┌─ Exercise inputs

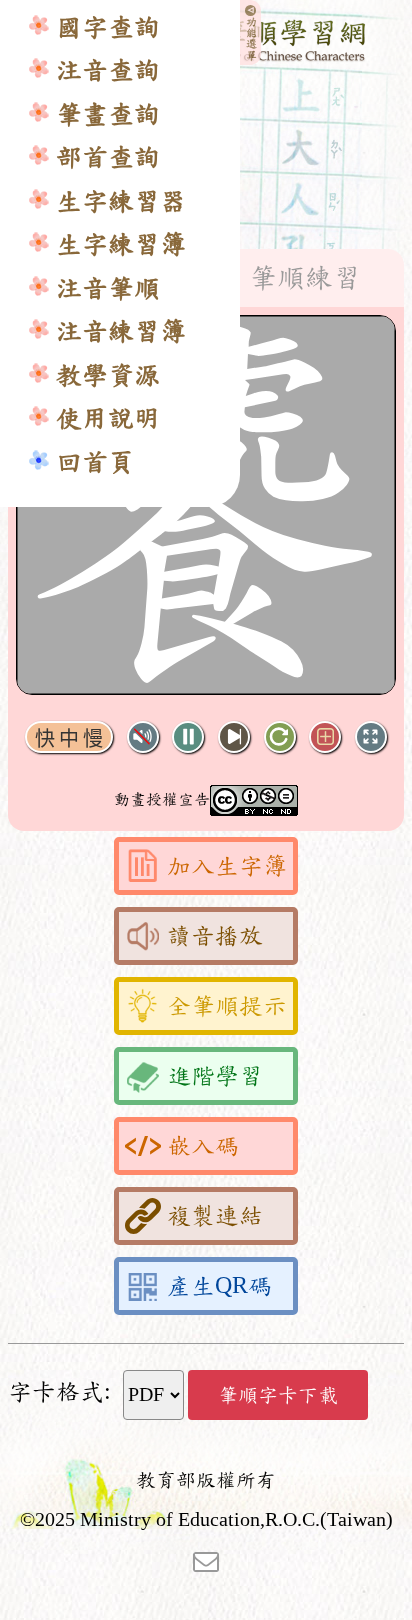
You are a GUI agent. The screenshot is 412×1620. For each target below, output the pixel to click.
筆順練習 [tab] (305, 278)
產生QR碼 (219, 1286)
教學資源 (108, 375)
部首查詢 (108, 157)
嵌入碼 (203, 1146)
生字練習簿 (121, 244)
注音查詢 (108, 70)
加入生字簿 (227, 866)
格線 (325, 737)
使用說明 (108, 418)
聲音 (143, 737)
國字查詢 (108, 27)
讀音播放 (215, 936)
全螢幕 (371, 737)
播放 (188, 737)
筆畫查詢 (108, 114)
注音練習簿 (121, 331)
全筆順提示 (227, 1006)
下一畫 (234, 737)
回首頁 (95, 462)
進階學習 (215, 1076)
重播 (280, 737)
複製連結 (215, 1216)
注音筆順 (108, 288)
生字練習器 (121, 201)
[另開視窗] (206, 1560)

└─

Task to carry out: Reproduce all the data as it stands. The pictures are not part of the copy.

Output of the task:
You are a GUI agent. The screenshot is 412×1620. For each target below, output the pixel to click.
筆順練習 [tab] (305, 278)
產生QR碼 (219, 1286)
教學資源 (108, 375)
部首查詢 (108, 157)
嵌入碼 (203, 1146)
生字練習簿 (121, 244)
注音查詢 (108, 70)
加入生字簿 (227, 866)
格線 (325, 737)
使用說明 (108, 418)
聲音 (143, 737)
國字查詢 (108, 27)
讀音播放 (215, 936)
全螢幕 (371, 737)
播放 (188, 737)
筆畫查詢 (108, 114)
注音練習簿 (121, 331)
全筆順提示 (227, 1006)
下一畫 (234, 737)
回首頁 (95, 462)
進階學習 (215, 1076)
重播 (280, 737)
複製連結 (215, 1216)
注音筆順 (108, 288)
生字練習器 (121, 201)
[另開視窗] (206, 1560)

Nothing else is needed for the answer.